鬼認識那胡海,估計是毛伢他們鄰縣那些混混朋友的朋友,反正李家明是不認識,他們兩大家子人也沒人認識。人家臨走前,李家明答應了一聲‘海伢,以後有機會再說’,立即讓那三小子感激涕零,看呆了宿舍裡的其他同學、及他們的家長,也看愣了正忙活的輔導員。
那個胡海的表現,倒很能讓李家明理解,退伍後不回老家等分配而是漂在北平的人,都是有些理想的人。可漂在北平不好混啊,以前當兵牛皮哄哄,出了軍營就成了民工,能跟一個傳說中的猛人幹,總比他們自己瞎混強。
“看什麼看,不認識我啊?”
好笑的李家明穿好鞋子,接過與有榮焉的三姐遞過來的飯盒,邊狼吞虎嚥邊打趣這些還很單純的同學們。
“怎麼?你們也想跟我混?”
雖然單純,但哪個不是氣高氣傲的主?只有那個廣東仔很跳脫,有些象以前的溫平,張嘴便道:“老大,你夠牛啊!聽欣華姐講,你自己還有公司?”
三姐啊三姐,做人要低調點啊,這裡不是我們那小地方,指不定出門就能碰上未來的國家領導人。這樣的頂級大學不比在社會上,這些都是以前的學習尖子,哪個不是眼睛長腦門子上?誰願意跟一個千萬富豪玩?
“小生意,混口飯吃。我有個遠房表哥在街上當混混頭子,見我姨父在縣裡當了森林公安的分局長,就強逼着我跟他合夥販木頭,方便他販黑貨、偷稅漏稅。還不錯,我就逢年過節去送個禮,每年能從他那搞萬把塊錢花花。”
嗯?李欣華見弟弟睜着眼睛說瞎話,宿舍裡的同學又象鬆了口氣似的,突然明白了以前這傢伙說的‘做事要高調,做人要低調。’
“難怪,前天那個領頭的,就是你表哥以前的手下吧?”
高處不勝寒,何似在人間啊,李家明嘿嘿直樂:“那小子啊,我也不認識,可能是吧。估計是聽說我考到這來了,就來套個近乎。”
李家明的氣質比同齡人沉穩得多,再加上胡海他們三人的恭敬,不由得這幫孩子不相信,這位高個同學真在社會上混過。
“老大,跟我們說說,當老大好玩嗎?”
這種事不能亂承認的,這裡可不是老家,這是龍盤虎趴的燕園。別看這幫小子嚮往江湖,但只是對電影裡的江湖嚮往,不是崇敬現實中的地痞流氓。浪子回頭金不換的名聲可以要,但絕對不能頂個老大的帽子,不能成爲這幫小子眼裡的江湖大佬。
“不好玩,隨時會坐牢的!我初三那年,公安突然嚴打,全縣逮了上百號混混,重判了十幾個,名氣最大的還被政府打了靶。我就是那個時候醒悟過來的,努力了四年,終於考到這來了。”

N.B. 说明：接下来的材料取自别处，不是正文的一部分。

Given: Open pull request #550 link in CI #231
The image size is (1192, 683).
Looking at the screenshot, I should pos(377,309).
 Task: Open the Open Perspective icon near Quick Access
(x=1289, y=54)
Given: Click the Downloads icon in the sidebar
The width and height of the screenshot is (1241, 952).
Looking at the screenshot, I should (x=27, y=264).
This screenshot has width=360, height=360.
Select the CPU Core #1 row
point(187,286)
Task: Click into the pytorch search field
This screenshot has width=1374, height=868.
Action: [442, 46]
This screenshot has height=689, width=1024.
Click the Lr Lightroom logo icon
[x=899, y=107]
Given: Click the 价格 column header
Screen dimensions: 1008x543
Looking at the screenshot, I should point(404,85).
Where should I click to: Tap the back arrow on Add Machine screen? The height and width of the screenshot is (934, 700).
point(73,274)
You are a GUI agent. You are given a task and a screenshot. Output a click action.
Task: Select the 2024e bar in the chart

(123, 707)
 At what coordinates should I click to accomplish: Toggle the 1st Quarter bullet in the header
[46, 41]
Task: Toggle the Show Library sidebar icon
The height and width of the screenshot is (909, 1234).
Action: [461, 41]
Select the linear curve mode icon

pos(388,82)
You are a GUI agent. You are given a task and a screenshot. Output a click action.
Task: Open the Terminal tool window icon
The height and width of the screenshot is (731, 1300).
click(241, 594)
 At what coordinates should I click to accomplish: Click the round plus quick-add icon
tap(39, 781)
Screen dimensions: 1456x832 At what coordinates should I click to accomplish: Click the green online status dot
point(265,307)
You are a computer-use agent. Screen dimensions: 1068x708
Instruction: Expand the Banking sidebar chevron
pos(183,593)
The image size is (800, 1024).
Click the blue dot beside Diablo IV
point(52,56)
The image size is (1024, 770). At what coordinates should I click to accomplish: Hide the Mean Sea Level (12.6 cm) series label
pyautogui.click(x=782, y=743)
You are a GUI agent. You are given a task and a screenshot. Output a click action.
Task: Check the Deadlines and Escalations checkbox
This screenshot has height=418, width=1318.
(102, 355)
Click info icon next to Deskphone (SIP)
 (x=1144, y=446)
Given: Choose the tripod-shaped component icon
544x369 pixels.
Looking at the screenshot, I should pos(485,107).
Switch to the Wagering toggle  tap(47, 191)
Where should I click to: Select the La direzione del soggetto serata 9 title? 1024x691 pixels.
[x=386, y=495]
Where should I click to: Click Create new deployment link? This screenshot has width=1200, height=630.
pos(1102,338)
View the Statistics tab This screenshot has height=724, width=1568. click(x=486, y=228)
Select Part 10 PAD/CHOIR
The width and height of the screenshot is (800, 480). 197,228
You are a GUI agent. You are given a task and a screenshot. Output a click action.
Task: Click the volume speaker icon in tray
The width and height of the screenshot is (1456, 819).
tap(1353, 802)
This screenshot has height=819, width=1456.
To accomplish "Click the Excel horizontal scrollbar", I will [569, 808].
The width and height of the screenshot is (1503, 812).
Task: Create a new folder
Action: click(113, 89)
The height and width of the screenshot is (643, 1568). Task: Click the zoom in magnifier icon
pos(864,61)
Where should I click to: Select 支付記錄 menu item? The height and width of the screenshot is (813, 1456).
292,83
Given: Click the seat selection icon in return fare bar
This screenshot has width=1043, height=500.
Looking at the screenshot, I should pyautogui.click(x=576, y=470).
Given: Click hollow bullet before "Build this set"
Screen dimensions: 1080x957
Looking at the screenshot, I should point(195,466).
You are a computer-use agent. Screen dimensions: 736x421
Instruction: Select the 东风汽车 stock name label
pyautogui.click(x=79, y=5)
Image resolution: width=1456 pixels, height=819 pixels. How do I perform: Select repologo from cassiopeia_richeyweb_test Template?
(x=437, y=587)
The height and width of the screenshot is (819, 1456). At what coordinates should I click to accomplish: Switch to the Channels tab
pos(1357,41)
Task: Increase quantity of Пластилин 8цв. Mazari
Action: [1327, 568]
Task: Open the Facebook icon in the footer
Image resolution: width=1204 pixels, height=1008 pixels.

原來是這麼回事啊,大家剛稍稍滿足點好奇心,鍾輔導員從外頭進來了,大家連忙叫老師,沒想到人家連連擺手。
“別別,叫我師兄、學長、鍾導都行,就是別叫老師,‘高爲師,身正爲範’,我可當不了各位的老師。”
這位輔導員有點意思,已經吃完了的李家明連忙放下飯盒,從書桌裡拿煙出來散,從室內散到門口一個不落。
“鍾導,那就別怪我們沒大沒小了。”
臉上還有青春痘的輔導員,接過李家明的‘紅塔山’,又打量了一下這位早熟的學生,這派頭可比自己當初在法院混大氣多了。這樣也好,班上有個早熟點的人,自己這輔導員也當得輕鬆點。以前覺得當輔導員威風,只有當了才知道辛苦,簡直就是一個大管家,而且還是夾在領導和學生之間的受氣包。
這畢竟是名校,跟着輔導員來的幾個學生裡,也有那種眼睛長在腦袋頂上的主,見李家明一副成年人的派頭,臉上不自覺露出不服且厭惡的神色。李家明也不以爲意,人家不接就拉倒,散完煙後主動幫輔導員點菸,又把塑料火機扔給廣東仔,讓他幫大家點菸。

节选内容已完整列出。